No vale do Vamba e na sua margem direita, no caminho sem saída que parte da estrada Quitexe - Luanda, a cerca de 300 Km, passando pelos Dembos:

Alcides Morais que explorava a Minervina que era ou foi de Dionísio e talvez ão pertencesse ao Quitexe por ficar na margem esquerda do Vamba; uma pequena plantação de Josué da Costa Pacheco, que não foi reocupada e, a última desta linha, a Vamba de Fernando Santos Diniz.

 

Além destas havia várias pequenas fazendas, umas que não passaram de projectos e outras que foram abandonadas no princípio da guerra e não foram reocupadas por não terem viabilidade económica.

 

A quase totalidade da mão-de-obra utilizada nestas fazendas vinha do Sul e quase exclusivamente do distrito do Huambo.

A origem sócio-económica dos europeus que residiam nas fazendas sofreu uma sensível alteração com a eclosão da guerra, pois a maior parte dos proprietários abandonou-as como local de residência, sendo substituídos por gerentes, a maioria deles antigos capatazes que a guerra promoveu, o que, juntamente com as necessidades de defesa fez aumentar significativamente esta população durante os últimos 14 anos de domínio português.

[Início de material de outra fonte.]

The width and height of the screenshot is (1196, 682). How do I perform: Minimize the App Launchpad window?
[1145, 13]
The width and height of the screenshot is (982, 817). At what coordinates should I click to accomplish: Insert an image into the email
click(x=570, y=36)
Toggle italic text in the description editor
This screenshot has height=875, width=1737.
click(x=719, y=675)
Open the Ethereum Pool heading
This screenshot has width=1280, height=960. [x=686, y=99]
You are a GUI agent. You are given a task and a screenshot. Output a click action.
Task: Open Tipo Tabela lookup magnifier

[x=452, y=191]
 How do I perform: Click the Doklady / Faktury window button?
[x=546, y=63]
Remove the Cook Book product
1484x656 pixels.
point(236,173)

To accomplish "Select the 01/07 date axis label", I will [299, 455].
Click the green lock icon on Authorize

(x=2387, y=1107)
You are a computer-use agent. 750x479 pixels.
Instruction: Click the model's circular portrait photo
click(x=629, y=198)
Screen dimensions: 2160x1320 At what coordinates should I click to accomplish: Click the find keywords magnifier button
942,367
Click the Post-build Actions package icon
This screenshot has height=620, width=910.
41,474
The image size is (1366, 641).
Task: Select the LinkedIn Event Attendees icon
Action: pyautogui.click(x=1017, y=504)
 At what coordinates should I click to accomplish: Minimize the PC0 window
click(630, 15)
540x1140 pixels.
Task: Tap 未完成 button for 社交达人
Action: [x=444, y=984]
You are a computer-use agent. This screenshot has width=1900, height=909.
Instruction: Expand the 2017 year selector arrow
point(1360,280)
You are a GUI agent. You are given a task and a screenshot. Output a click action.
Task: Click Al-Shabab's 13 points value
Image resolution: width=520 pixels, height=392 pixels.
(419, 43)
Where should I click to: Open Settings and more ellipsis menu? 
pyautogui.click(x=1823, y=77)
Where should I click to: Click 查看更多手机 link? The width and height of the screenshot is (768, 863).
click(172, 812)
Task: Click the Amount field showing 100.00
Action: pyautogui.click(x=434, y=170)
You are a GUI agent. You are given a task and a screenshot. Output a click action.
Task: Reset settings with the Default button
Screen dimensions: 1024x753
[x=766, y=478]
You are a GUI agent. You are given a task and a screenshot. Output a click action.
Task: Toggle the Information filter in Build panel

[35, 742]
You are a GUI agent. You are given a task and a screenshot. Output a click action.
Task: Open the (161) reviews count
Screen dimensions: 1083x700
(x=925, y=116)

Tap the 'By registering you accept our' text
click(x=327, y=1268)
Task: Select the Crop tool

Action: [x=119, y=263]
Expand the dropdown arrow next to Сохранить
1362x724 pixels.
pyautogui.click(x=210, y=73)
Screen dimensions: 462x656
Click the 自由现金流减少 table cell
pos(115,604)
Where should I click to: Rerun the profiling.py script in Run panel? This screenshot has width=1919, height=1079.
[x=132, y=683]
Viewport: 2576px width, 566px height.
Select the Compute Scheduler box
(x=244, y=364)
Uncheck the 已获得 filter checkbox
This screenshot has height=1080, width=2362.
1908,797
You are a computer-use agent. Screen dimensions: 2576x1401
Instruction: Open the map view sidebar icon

É muito difícil fazer uma estimativa da produção europeia dos últimos anos da qual, aliás, nunca houve estatísticas fiáveis. Apesar disso pode adiantar-se um número que não estará desmesuradamente afastado da realidade: quinze mil toneladas/ano.

   

A população negra, originária da região e a residir em permanência na área não era numerosa, podendo atingir cerca de três mil pessoas. Vivia exclusivamente da agricultura de subsistência nos produtos alimentares, e do café que era transaccionado pelos comerciantes europeus da vila e que nos últimos anos, antes da guerra, terá atingido cerca de quinhentas toneladas/ano.

 Loja no Quitexe

Habitava senzalas relativamente pequenas, não atingindo, as maiores, mais do que quinhentos habitantes. O Estado só a partir do início da guerra se começou a preocupar com as estas povoações, levando a efeito a construção de algumas infra-estruturas no reduzido número agora existente, já que a população da maioria tinha fugido para o Congo ou vivia nas matas. De realçar, no entanto, que no aspecto médico-sanitário, tinha-se realizado uma obra de indiscutível valor, pois erradicou o maior flagelo que estava na origem de tão baixa densidade populacional, a doença do sono ( tripanosomíase).